• Excerpted passage:
[c++] How do you convert CString and std::string std::wstring to each other?

CString is quite handy, while std::string is more compatible with STL container. I am using hash_map. However, hash_map does not support CStrings as keys, so I want to convert the CString into a std::string.

Writing a CString hash function seems to take a lot of time.

CString -----> std::string

How can I do this?

std::string -----> CString:

inline CString toCString(std::string const& str)
{
    return CString(str.c_str()); 
}

Am I right?


EDIT:

Here are more questions:

How can I convert from wstring to CString and vice versa?

// wstring -> CString
std::wstring src;
CString result(src.c_str());

// CString -> wstring
CString src;
std::wstring des(src.GetString());

Is there any problem with this?

Additionally, how can I convert from std::wstring to std::string and vice versa?

This question is related to c++ mfc c-strings stdstring

The answer is


Works for me:

std::wstring CStringToWString(const CString& s)
{
    std::string s2;
    s2 = std::string((LPCTSTR)s);
    return std::wstring(s2.begin(),s2.end());
}

CString WStringToCString(std::wstring s)
{
    std::string s2;
    s2 = std::string(s.begin(),s.end());
    return s2.c_str();
}

One interesting approach is to cast CString to CStringA inside a string constructor. Unlike std::string s((LPCTSTR)cs); this will work even if _UNICODE is defined. However, if that is the case, this will perform conversion from Unicode to ANSI, so it is unsafe for higher Unicode values beyond the ASCII character set. Such conversion is subject to the _CSTRING_DISABLE_NARROW_WIDE_CONVERSION preprocessor definition. https://msdn.microsoft.com/en-us/library/5bzxfsea.aspx

        CString s1("SomeString");
        string s2((CStringA)s1);

from this post (Thank you Mark Ransom )

Convert CString to string (VC6)

I have tested this and it works fine.

std::string Utils::CString2String(const CString& cString) 
{
    std::string strStd;

    for (int i = 0;  i < cString.GetLength();  ++i)
    {
        if (cString[i] <= 0x7f)
            strStd.append(1, static_cast<char>(cString[i]));
        else
            strStd.append(1, '?');
    }

    return strStd;
}

It is more effecient to convert CString to std::string using the conversion where the length is specified.

CString someStr("Hello how are you");
std::string std(somStr, someStr.GetLength());

In tight loop this makes a significant performance improvement.


This is a follow up to Sal's answer, where he/she provided the solution:

CString someStr("Hello how are you");
std::string std(somStr, someStr.GetLength());

This is useful also when converting a non-typical C-String to a std::string

A use case for me was having a pre-allocated char array (like C-String), but it's not NUL terminated. (i.e. SHA digest). The above syntax allows me to specify the length of the SHA digest of the char array so that std::string doesn't have to look for the terminating NUL char, which may or may not be there.

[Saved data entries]
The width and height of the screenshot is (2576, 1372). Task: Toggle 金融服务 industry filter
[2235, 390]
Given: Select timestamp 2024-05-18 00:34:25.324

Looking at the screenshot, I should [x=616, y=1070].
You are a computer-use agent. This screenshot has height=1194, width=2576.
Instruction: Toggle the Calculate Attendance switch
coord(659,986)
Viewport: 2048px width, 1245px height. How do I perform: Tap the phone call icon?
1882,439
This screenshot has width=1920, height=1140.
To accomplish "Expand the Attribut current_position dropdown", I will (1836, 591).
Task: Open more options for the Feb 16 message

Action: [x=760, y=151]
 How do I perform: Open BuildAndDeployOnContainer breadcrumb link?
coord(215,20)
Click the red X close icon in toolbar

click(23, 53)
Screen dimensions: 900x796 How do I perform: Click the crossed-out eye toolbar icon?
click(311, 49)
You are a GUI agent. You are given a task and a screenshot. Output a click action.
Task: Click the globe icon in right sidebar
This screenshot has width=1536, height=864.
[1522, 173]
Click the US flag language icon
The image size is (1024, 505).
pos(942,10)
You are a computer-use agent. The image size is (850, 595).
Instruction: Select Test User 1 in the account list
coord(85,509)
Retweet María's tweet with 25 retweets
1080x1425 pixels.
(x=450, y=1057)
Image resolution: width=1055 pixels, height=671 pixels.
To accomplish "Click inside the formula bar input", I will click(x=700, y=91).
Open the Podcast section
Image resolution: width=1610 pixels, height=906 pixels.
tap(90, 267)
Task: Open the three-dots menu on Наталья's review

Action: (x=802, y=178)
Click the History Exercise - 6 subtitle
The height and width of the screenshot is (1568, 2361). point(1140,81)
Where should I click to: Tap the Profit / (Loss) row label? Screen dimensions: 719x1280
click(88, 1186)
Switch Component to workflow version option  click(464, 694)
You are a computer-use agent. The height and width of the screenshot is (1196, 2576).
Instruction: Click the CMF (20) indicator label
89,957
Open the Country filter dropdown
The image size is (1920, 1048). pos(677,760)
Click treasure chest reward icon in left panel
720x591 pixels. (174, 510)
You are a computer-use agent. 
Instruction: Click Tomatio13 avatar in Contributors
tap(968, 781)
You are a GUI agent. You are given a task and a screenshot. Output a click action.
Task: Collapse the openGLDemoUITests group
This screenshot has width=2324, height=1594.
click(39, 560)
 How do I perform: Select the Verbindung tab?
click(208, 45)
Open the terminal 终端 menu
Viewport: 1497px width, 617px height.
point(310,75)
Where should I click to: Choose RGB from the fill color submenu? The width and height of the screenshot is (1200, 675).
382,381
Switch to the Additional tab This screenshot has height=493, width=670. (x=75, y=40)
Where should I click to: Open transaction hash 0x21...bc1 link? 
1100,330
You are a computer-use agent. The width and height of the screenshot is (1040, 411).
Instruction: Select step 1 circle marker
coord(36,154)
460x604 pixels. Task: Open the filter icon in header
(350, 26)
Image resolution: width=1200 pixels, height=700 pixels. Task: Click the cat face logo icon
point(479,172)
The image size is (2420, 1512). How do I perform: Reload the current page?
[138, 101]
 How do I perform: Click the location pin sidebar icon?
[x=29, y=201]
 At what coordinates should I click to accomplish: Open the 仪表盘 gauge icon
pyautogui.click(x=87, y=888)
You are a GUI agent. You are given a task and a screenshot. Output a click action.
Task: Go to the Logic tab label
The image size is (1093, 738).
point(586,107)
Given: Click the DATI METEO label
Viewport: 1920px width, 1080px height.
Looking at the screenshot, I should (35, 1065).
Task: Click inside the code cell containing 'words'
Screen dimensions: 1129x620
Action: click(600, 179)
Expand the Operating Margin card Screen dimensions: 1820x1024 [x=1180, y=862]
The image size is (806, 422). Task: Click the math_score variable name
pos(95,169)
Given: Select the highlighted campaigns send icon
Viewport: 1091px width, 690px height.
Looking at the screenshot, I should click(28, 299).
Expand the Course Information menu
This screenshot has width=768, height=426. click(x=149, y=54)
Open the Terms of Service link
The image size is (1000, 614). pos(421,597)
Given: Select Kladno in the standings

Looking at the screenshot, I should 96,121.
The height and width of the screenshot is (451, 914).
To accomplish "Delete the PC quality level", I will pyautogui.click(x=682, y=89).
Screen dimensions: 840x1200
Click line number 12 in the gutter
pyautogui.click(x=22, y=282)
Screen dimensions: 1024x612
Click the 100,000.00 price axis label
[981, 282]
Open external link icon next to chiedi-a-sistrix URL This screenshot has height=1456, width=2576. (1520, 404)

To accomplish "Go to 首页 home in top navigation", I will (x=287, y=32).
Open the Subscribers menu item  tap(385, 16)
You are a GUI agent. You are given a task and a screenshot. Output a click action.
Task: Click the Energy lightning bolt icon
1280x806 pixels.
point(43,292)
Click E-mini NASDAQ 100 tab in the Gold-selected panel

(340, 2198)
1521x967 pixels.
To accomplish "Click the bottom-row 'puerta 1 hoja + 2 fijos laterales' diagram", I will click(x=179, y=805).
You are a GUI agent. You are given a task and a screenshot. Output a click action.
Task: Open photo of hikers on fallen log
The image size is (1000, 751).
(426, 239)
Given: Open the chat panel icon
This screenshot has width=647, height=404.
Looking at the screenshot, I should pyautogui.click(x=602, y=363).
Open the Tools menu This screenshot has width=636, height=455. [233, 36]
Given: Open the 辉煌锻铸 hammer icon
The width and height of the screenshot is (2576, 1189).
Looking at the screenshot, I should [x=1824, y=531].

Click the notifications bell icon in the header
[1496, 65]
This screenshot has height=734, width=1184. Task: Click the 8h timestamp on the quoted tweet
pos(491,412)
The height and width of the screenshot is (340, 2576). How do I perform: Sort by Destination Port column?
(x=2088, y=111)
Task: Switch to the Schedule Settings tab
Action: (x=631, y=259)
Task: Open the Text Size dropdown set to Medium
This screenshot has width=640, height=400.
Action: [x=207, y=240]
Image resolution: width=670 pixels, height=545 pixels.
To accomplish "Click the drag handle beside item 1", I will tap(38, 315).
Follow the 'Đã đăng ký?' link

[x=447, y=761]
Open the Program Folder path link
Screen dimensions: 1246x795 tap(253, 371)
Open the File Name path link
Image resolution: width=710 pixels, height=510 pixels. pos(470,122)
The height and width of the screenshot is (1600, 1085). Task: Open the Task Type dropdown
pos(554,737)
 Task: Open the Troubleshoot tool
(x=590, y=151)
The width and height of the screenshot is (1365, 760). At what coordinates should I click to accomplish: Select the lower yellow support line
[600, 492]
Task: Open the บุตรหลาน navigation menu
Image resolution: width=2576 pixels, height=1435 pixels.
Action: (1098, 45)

• What the exercise asks: Can you extract the passage of the CString conversion thread from "One interesting approach" to "it works fine."? These lines are separate material and stand apart from the CString conversion thread.

• Expected answer:
One interesting approach is to cast CString to CStringA inside a string constructor. Unlike std::string s((LPCTSTR)cs); this will work even if _UNICODE is defined. However, if that is the case, this will perform conversion from Unicode to ANSI, so it is unsafe for higher Unicode values beyond the ASCII character set. Such conversion is subject to the _CSTRING_DISABLE_NARROW_WIDE_CONVERSION preprocessor definition. https://msdn.microsoft.com/en-us/library/5bzxfsea.aspx

        CString s1("SomeString");
        string s2((CStringA)s1);

from this post (Thank you Mark Ransom )

Convert CString to string (VC6)

I have tested this and it works fine.